Los reyes en el exilio suelen vivir agazapados, con economía propia o brindada por sus adeptos, aguardando una recuperación de tronos que casi nunca llega. En el Grand Hotel de Roma se le acabó la vida a Alfonso XIII, tan joven aún y tan disoluto; en el trono le sucedió su nieto, que fue de su abuelo un alumno aventajado.
De vez en cuando, reyes, príncipes y séquito se dejan ver en bodas, bautizos o entierros de colegas para decir a los demás y a sí mismos que ellos existen y están disponibles.
En el 78 Mohammad Reza Palhaví, enfermo de cáncer y desasistido por el presidente Carter, que apoyó sin cabeza al fanático Jomeini, salió de Teherán con su esposa Farah Diba y sus hijos, pequeños aún, viendo como todo alrededor se les moría.

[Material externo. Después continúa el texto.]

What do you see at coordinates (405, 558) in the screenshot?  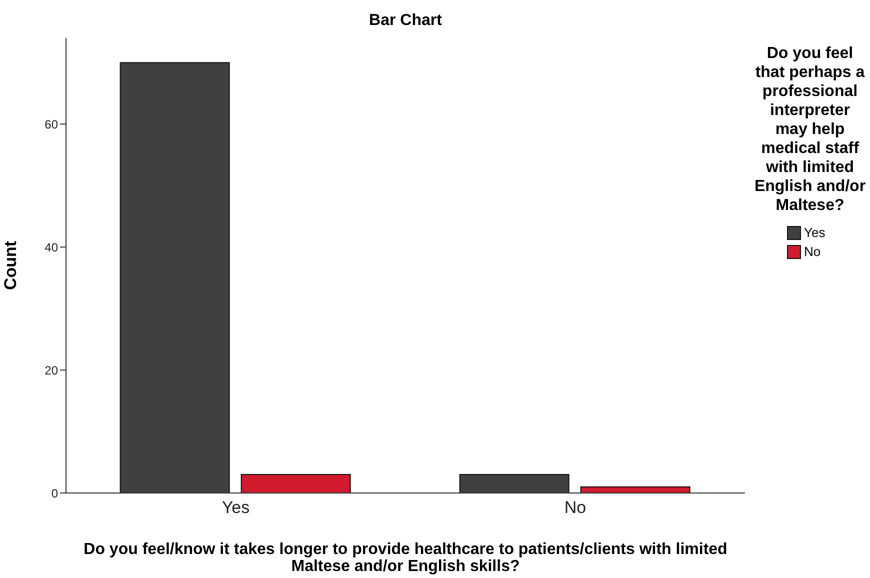 I see `x-axis-title: Do you feel/know it takes longer to provide healthcare to patients/clients with limited Maltese and/or English skills?` at bounding box center [405, 558].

Ciro, el primogénito, ha mantenido abiertos los ojos desde entonces aguardando, con diferente libertad a su antecesor, las riendas del poder si el pueblo iraní se lo demanda… Casi nadie allí le conoce, pero es la única referencia democrática posible, que el hijo del Sha ha de mejorar si su preparación y su cordura lo merecen.